La vérité oblige à dire que si le président de la République n'avait pas pesé de tout son poids depuis des années, le traité Mercosur serait signé, non pas depuis samedi, il serait signé depuis trois ans. Et c'est la position française qui a essayé de se chercher des alliés, qui a permis d'éviter que ce soit signé.

On a reculé l'échéance, mais elle est toujours là.

Pourquoi ? Parce que la décision, c'est une décision à 27. Donc le sujet, ce n'est pas d'avoir raison tout seul, c'est d'avoir raison avec d'autres. Il faut embarquer, si vous me permettez cette expression, une autre majorité ou une minorité de blocage. Une partie des pays de l'Est, les Italiens, il fut un temps. On a besoin de conforter ça et de dire que le président de la République, les autorités françaises, le Premier ministre, la ministre de l'Agriculture ont dit depuis le début qu'il y a des choses qui ne sont pas acceptables dans cet accord. On a besoin d'avoir des clauses de sauvegarde. Et aujourd'hui, elles n'y sont pas, donc on s'y oppose. Ce que je comprends de la discussion, c'est qu'un certain nombre d'autres pays que la France sont en train de peser pour dire qu'en l'état, ça n'est pas signable, et donc, vous reportez la décision de signature.

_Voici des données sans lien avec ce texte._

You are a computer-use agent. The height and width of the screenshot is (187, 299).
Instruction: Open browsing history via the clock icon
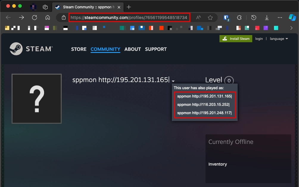click(253, 18)
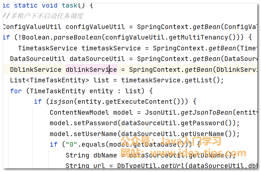Click the for keyword of the loop

16,91

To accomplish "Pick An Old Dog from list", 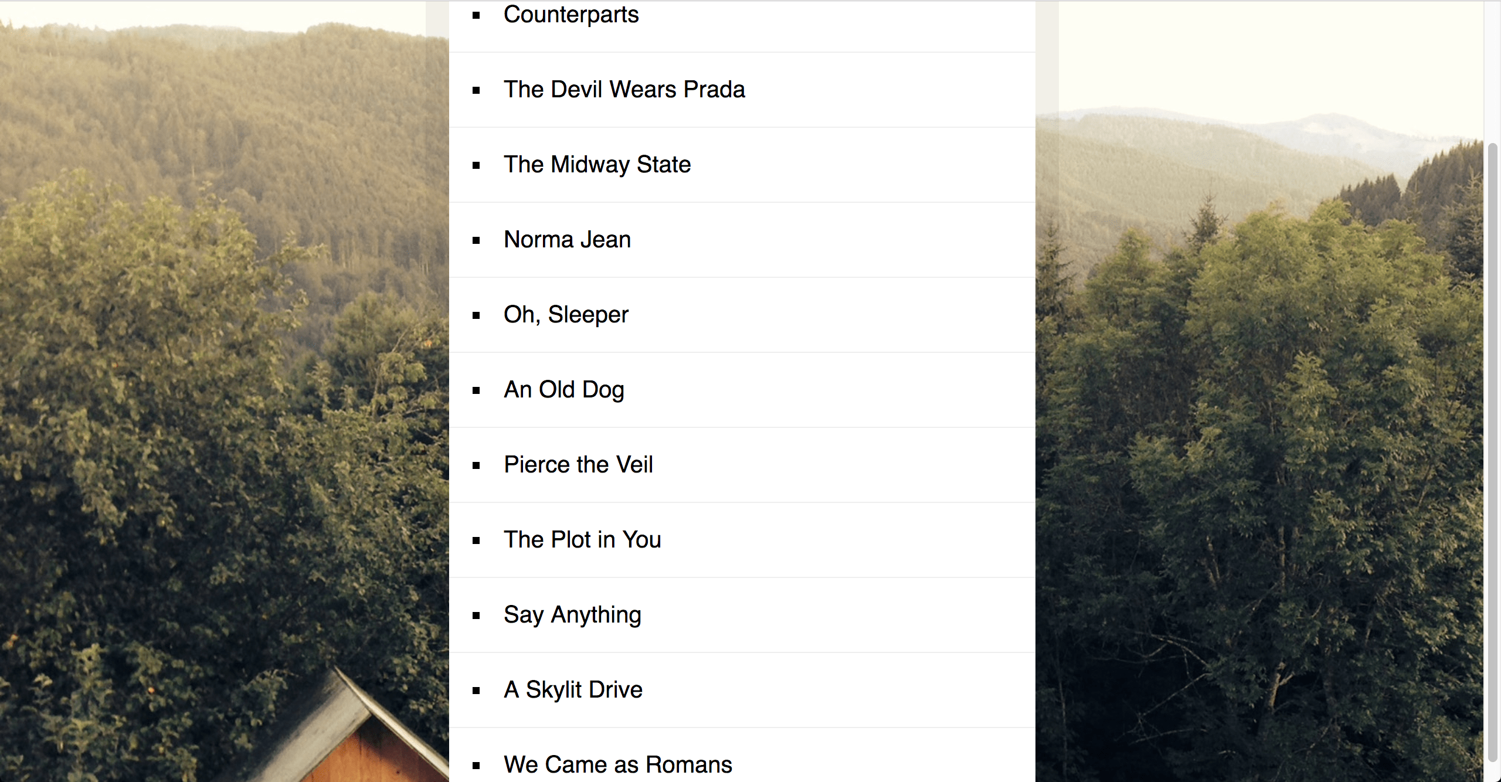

Mais vous pensez, vous pronostiquez qu'il n'y aura pas de signature ?

Je ne suis pas pronostiqueur, en tout cas, je sais que la France pèse de tout son poids, et que le président de la République pèse de tout son poids. Après, ce sont des décisions à 27. Donc croire que 1 contre 26 ça marche, non, il faut trouver des alliés. C'est facile à dire sur un plateau, ce n’est pas facile à faire parfois dans les enceintes européennes.

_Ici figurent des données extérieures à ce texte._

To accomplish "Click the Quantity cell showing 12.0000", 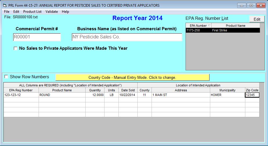I will [x=95, y=95].
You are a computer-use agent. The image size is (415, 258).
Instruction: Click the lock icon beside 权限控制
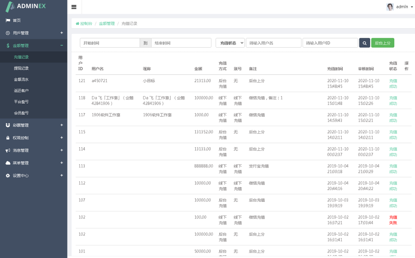click(x=7, y=137)
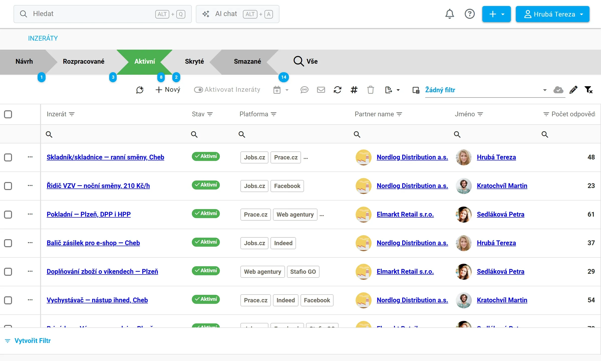The image size is (601, 361).
Task: Open Řidič VZV — noční směny listing
Action: 98,186
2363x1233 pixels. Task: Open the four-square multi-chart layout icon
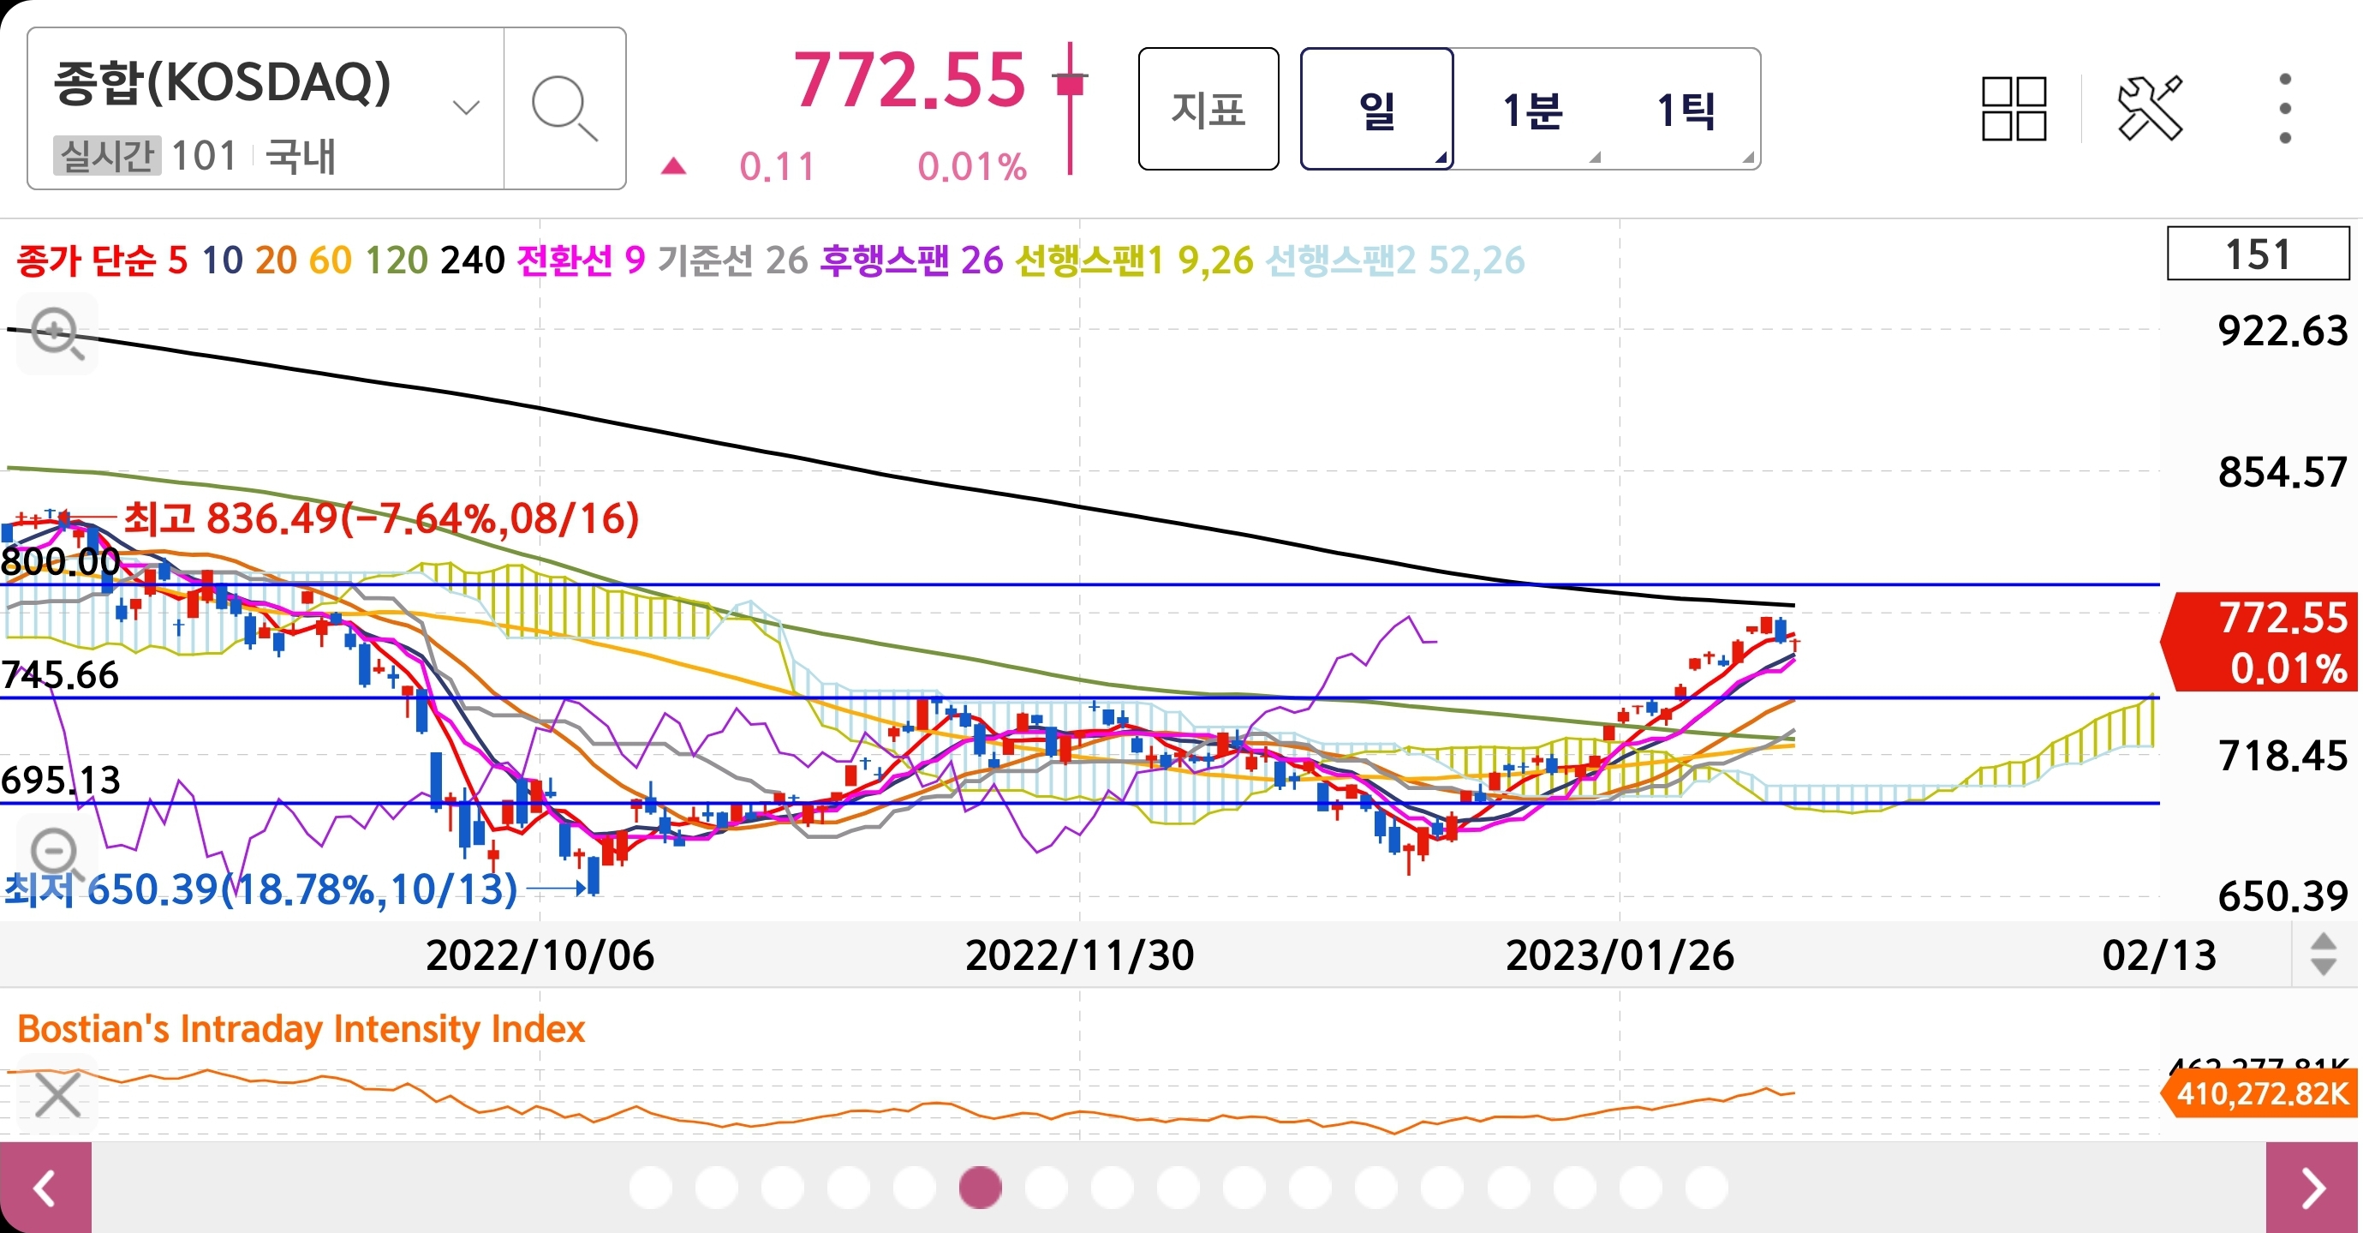point(2014,108)
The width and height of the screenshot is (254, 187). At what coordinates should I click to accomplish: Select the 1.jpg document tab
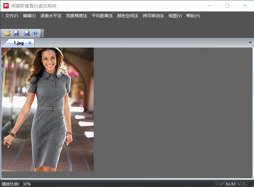tap(18, 43)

Pensez-vous que le pays aura un budget avant la fin de l'année, puisque c'est l'objectif, et que pour l'instant, ça s'est bien passé, ça s'est bien terminé pour la Sécurité sociale. Mais le projet de loi de finances est au point mort.

Alors d'abord, pour essayer d'être précis, pour le projet de loi de financement de la Sécurité sociale, ce n'est pas terminé.

Il y aura un vote, mais qui devrait le confirmer.

Mais il faut qu'il le confirme. Il y a toujours un risque, parce que vous voyez bien les pressions qui sont faites, je pense, sur le côté gauche à un certain nombre de députés, de menaces, y compris sur les processus électoraux.

Il y a des députés socialistes qui pourraient renier leur vote de mercredi dernier ?

Ce n'est pas renier, je n'ai pas un jugement de valeur. Je vois bien les pressions qui s'exercent. D'abord, assurer ce vote du projet de loi de financement de la Sécurité sociale, c'est cet après-midi. Deuxième élément, projet de loi de finances. L'idée, c'est qu'on essaye de trouver par le même chemin et le même processus une voie de compromis. Il faut qu'on trouve une balance. Premier élément, moins de 5% de déficit pour nous. On ne peut pas aller au-delà parce que là on met en risque les Français par rapport à la dette et au déficit. Deuxième élément, il faut qu'on trouve un équilibre assez savant entre des dépenses et des recettes qui permettent d'avoir un déficit qui se réduit. Et c'est là-dessus qu'on a un travail à faire. Je pense que, je le dis à tous ceux qui, y compris, ne sont pas dans la majorité, il faut qu'on fasse un effort sur la réduction des dépenses. Croire que c'est la facilité qui nous fera sortir du gouffre, ce serait une erreur.